Halo, unlike Call of Duty and many other modern games, is a first-person shooter without the ability to zoom down the sight of your weapon, often called ADS, or aim down sights. Instead, the series has always been about shooting from the hip or through a scope. This has been what separated Halo’s highly-competitive multiplayer from other games.
But then, the leaked video got out, showing a player using ADS on a battle rifle. Oh, and the video showed that the game will also let you sprint, a mechanic that’s been in previous games, but is still contentious among the community. So, many fans were really upset.
A lot of them deemed the ADS change as another example of developer 343 Industries turning the game into something that resembles the more popular Call of Duty games, which are known for fast-paced, ADS-driven combat.
Once more videos surfaced, it was clear that the uproar was unfounded. In previous games, the battle rifle had a scope that you could zoom in with. It turns out, that the battle rifle in the leaked videos was doing the same thing as in previous games, but 343 just took the scope away. It’s technically ADS, but it’s not for every other gun, like it would be in a Call of Duty game.

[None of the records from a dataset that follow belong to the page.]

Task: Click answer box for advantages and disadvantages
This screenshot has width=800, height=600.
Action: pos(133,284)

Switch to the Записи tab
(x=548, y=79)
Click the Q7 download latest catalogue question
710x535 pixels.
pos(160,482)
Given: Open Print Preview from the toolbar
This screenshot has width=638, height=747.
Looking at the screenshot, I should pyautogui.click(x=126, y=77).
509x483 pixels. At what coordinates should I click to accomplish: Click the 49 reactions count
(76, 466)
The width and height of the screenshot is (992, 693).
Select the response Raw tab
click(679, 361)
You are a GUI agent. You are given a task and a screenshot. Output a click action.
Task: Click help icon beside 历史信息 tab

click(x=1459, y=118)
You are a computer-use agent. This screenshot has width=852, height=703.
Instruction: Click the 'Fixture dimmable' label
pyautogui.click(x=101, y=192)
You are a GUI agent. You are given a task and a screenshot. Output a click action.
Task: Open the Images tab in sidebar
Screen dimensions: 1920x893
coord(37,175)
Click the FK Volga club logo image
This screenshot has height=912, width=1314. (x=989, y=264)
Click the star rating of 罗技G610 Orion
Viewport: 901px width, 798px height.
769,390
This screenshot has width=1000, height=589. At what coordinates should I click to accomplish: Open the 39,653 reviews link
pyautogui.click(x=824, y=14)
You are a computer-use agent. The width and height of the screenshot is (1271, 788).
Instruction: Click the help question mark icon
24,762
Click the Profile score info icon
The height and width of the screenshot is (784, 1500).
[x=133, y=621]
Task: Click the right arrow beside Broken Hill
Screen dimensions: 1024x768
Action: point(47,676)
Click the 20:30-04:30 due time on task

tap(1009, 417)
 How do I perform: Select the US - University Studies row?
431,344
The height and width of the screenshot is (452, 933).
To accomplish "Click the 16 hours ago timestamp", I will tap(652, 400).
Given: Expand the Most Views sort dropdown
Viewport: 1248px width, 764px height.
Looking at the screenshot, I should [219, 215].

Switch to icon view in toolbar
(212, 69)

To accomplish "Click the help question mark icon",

343 came out and clarified some things:
- Firing from your hip (e.g. when you’re not zoomed in) has no penalty in Halo 5. This was a concern since zooming into ADS in other games is more accurate than hip-firing.
- When you zoom in with a gun, you won’t move slower. This was a concern because ADS in many games makes you move slower to counteract the increased accuracy.
When you’re zoomed in your view won’t jerk from taking damage, but when you’re in a scope, you will be kicked out.
So, no, Halo is not becoming another Call of Duty clone.
Why this matters so much
Halo multiplayer is super competitive. Like, thousands-of-dollars-for-tournaments competitive. Small changes like ADS can completely change how the game works at the highest skill levels.
A NeoGAF member actually gave a few good examples of how something as simple as sprint can change the game.
– Tends to be accompanied by a lowering of base movement speed (vs. a game with no sprint mechanic) in order to draw a clearer contrast between sprinting and walking.
– Changes combat loop from “run and gun” to “run or gun”
– Allows players a “get out of jail free card” from combat if they’re caught out of position or try to make a bad challenge
– Turns players with sword/hammer into gods, and allows for too many “sprint and smack” insta-kills with melee
– Pretty much destroys any classic/remade maps that weren’t made with sprint in mind
So, yeah, if you’re just going to play the campaign or play a few hours with some friends in multiplayer, you might not notice the changes that much, but if you’re going to spend hundreds of hours mastering Halo 5’s multiplayer, these things should be important to you.
Don’t pick up the pitchforks yet, though
We’ve only seen leaked videos of the multiplayer. While it’s likely these are from the upcoming beta that’s included in the Master Chief Collection, we don’t actually know for certain what the videos are from.
The best thing you can do before getting angry about any changes is to wait until later tonight for the first official footage of the multiplayer beta. IGN will stream a full exhibition match with a set of skilled, eSports-level players tonight at 8 PT.